> **DIRECTIVE A**
According to the diffusion speedrun announcement, which two directions are the first submissions expected to target?
> **DIRECTIVE B**
Continue the diffusion speedrun announcement from its last sentence.

> **PROVIDED TEXT**
◆ ◆ ◆ ◆ ◆

We bring the spirit of nanogpt-speedrun into the omni-modal world
We have witnessed an impressive improvements on Diffusion models, especially with encoder improvements like REPA/E-REPA/RAE/REG, and also other areas of enhancement. Triggered by the experiment of SpeedRun-DiT, we as an open source community think it might be a worthy attempt to construct a speedrun (in the spirit of the great nanogpt-speedrun and marin-speedrun) for diffusion models and multi-modal generation tasks.
- ImageGen SpeedRun Ruleset : Interested parties should make their submission in accordance to the first version of general ruleset. We are looking at the first submissions targeting two directions: Basic setup with bare minimum ViT and Innovations with external modules(such as RAE/REG/etc...)
- Baseline implementation for speedrun improvement on the external modules : Interested parties should look to the latest SR-DiT implementation for REG for reference if they don't have a perticular reference implementation of a minimum setup in mind.
From the community discussion, it was agreed that the spec that we used for submission metric to merge to one basic rule set while maintaining the flexibility of allowing free-form submission.

◆ ◆ ◆ ◆ ◆

> **ITEMS**
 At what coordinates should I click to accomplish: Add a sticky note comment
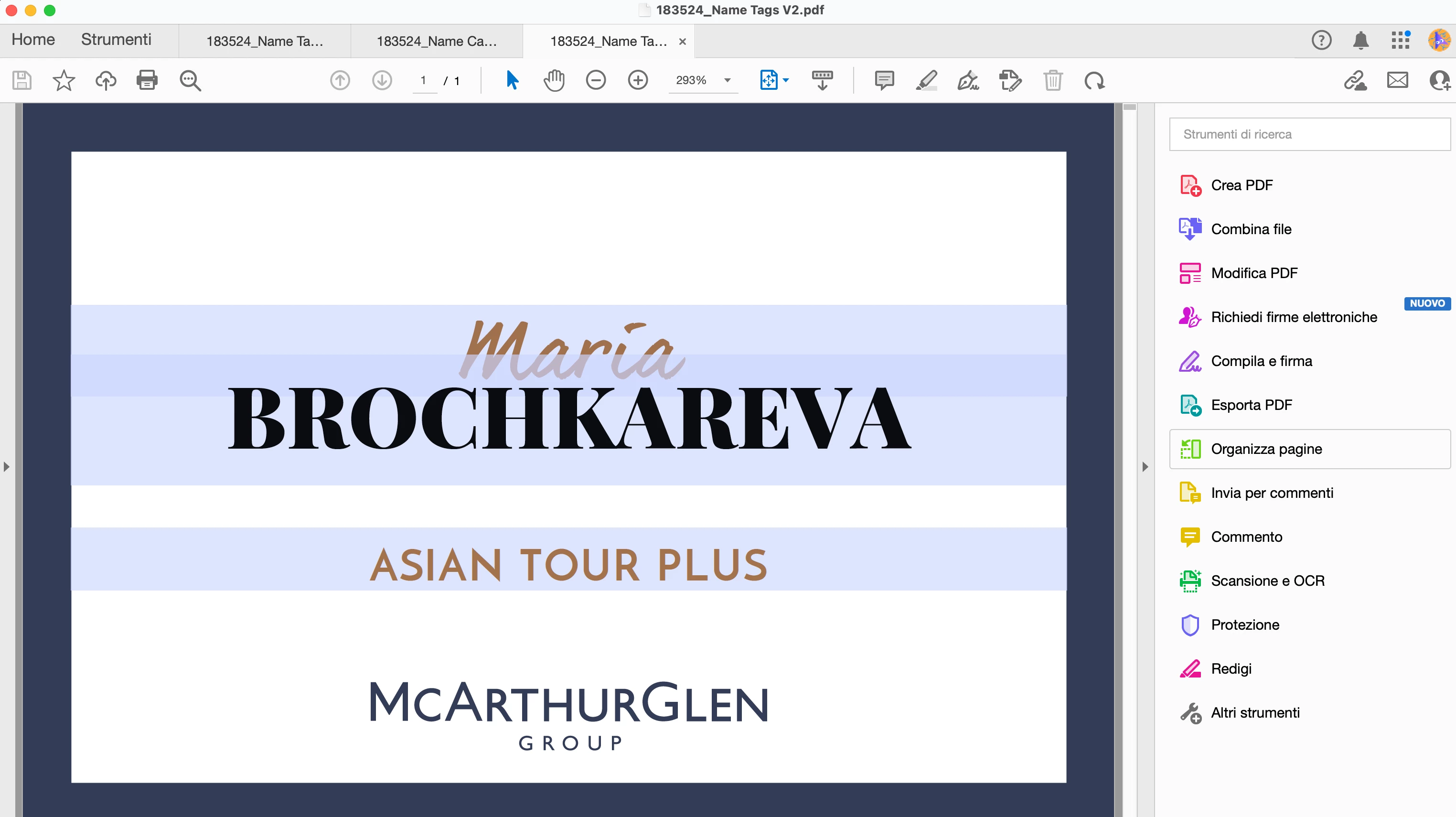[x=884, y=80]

◆ ◆ ◆ ◆ ◆

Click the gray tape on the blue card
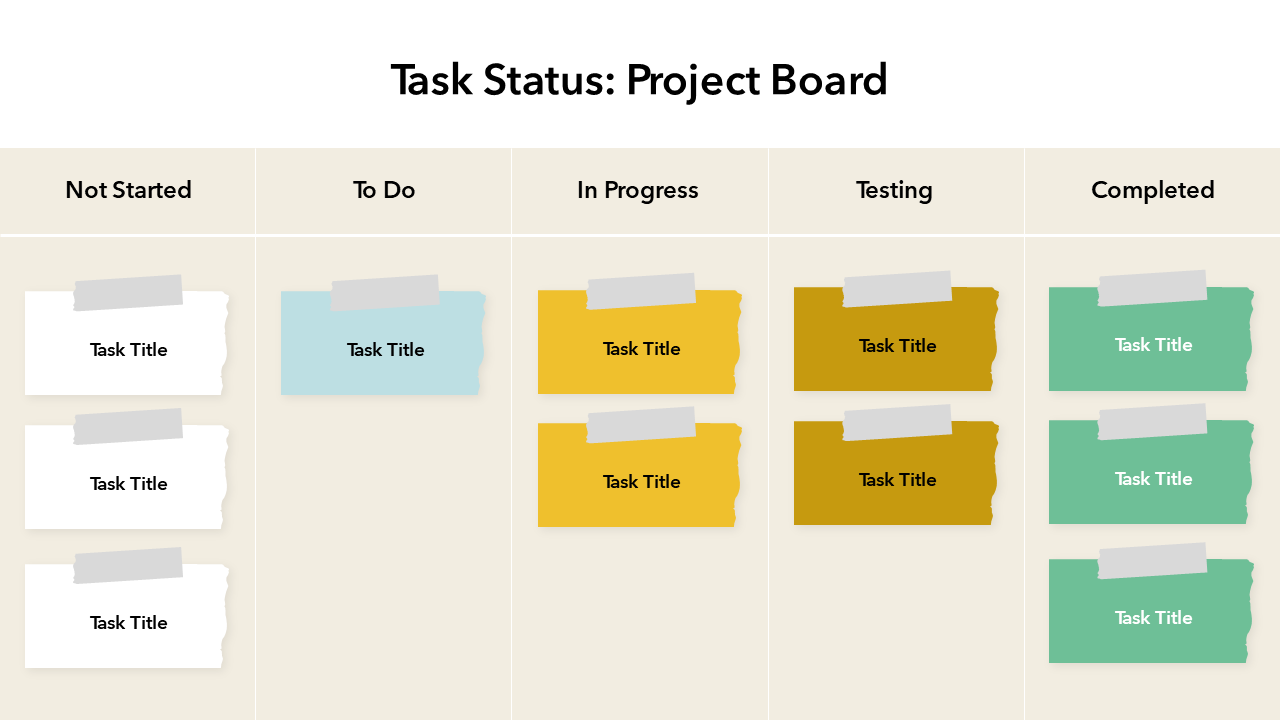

◆ ◆ ◆ ◆ ◆

> **RESPONSE A**
A basic setup with a bare-minimum ViT, and innovations with external modules such as RAE or REG.

> **RESPONSE B**
For the baseline code base, for the improvement on the external modules (vision encoders, etc), for the initial release the submittor could look to the latest SR-DiT implementation for REG for reference if they don't have a perticular reference implementation of a minimum setup in mind.
For the basic simplistic setup, we call for proposal in lieu of nano-vits.
From the community discussion, we intend to kickstart the Imagegen SpeedRun with two tracks:
- basic track that facilitates rapid iteration on a simple ViT/DiT structured model on limited hardware setting
- external-module track that empowering the recent rapid research on REPA-series of innovations with large size of dataset and lab-level hardware setting.
However it is also agreed that although the two proposed tracks each targets a different direction and scenario, the criteria and metric we use should be largely aligned just with certain caveats for each option. We should avoid diverge of two completely different measurement systems
Note that this effort is purely grassroot with the support of LFAI&Data Foundation for Open Model Initiative, it will undergo some dramatic changes, but we intend to document every dicussion publicly and making the process as transparent as possible
- Assembly of initial technical expert teams
- Draft proposal of the measurement criteria of the initial tracks
- First version of the track requirements published.
- Confirmation of the first round CFP announcement (content, time, place)
- Confirmation of the hardware resources
- Confirmation of the Track review team (for cycle 2026H1)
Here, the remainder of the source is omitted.